> Material supplied:

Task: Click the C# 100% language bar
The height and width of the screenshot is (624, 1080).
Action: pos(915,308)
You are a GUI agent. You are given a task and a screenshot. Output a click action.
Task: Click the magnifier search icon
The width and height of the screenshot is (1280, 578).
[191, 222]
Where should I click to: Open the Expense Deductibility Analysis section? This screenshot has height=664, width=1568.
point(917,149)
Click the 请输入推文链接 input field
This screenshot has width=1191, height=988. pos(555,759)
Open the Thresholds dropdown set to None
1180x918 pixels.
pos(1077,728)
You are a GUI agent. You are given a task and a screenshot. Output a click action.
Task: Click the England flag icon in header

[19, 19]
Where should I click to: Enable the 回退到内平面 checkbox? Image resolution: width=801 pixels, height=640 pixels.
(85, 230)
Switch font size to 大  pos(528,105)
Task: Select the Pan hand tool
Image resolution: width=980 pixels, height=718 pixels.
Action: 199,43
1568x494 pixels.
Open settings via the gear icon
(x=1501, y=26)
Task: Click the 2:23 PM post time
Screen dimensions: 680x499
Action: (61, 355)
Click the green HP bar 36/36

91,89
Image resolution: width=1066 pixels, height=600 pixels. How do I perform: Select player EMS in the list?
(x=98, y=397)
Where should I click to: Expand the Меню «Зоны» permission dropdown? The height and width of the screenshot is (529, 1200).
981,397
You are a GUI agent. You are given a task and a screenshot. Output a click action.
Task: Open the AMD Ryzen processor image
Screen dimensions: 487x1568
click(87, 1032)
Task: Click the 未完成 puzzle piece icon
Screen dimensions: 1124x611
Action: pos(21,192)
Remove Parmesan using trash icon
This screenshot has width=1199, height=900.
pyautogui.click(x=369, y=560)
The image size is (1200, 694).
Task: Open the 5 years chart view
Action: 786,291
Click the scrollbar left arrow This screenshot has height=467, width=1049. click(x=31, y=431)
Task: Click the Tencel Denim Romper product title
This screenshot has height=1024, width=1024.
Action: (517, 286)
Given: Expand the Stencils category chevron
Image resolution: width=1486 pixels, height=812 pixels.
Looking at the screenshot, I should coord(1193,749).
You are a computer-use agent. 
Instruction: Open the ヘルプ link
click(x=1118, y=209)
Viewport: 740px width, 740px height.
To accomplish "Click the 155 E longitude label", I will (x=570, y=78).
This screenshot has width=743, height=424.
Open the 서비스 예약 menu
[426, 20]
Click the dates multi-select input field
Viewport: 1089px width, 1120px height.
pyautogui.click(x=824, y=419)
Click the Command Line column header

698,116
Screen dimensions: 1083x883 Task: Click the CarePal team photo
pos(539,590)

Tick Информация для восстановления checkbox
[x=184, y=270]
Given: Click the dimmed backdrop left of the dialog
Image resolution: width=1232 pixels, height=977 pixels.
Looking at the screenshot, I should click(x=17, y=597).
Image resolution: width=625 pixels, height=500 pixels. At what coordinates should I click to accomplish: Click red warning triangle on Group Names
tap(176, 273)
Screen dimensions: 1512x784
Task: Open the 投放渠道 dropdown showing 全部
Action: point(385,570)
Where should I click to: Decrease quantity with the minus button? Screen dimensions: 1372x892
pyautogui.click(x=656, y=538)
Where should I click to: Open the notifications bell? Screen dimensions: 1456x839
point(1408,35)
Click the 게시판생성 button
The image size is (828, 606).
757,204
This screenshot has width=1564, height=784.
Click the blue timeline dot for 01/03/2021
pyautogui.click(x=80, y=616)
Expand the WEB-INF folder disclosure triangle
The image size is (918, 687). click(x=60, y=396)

> What needs to be done:
When the line with "Open settings via the gear icon" is reached in the data above, start copying there, and copy each line exactly until the line with "Given: Expand the Stencils category chevron" has been copied; copy nothing else.

> Task response:
Open settings via the gear icon
(x=1501, y=26)
Task: Click the 2:23 PM post time
Screen dimensions: 680x499
Action: (61, 355)
Click the green HP bar 36/36

91,89
Image resolution: width=1066 pixels, height=600 pixels. How do I perform: Select player EMS in the list?
(x=98, y=397)
Where should I click to: Expand the Меню «Зоны» permission dropdown? The height and width of the screenshot is (529, 1200).
981,397
You are a GUI agent. You are given a task and a screenshot. Output a click action.
Task: Open the AMD Ryzen processor image
Screen dimensions: 487x1568
click(87, 1032)
Task: Click the 未完成 puzzle piece icon
Screen dimensions: 1124x611
Action: pos(21,192)
Remove Parmesan using trash icon
This screenshot has width=1199, height=900.
pyautogui.click(x=369, y=560)
The image size is (1200, 694).
Task: Open the 5 years chart view
Action: 786,291
Click the scrollbar left arrow This screenshot has height=467, width=1049. click(x=31, y=431)
Task: Click the Tencel Denim Romper product title
This screenshot has height=1024, width=1024.
Action: (517, 286)
Given: Expand the Stencils category chevron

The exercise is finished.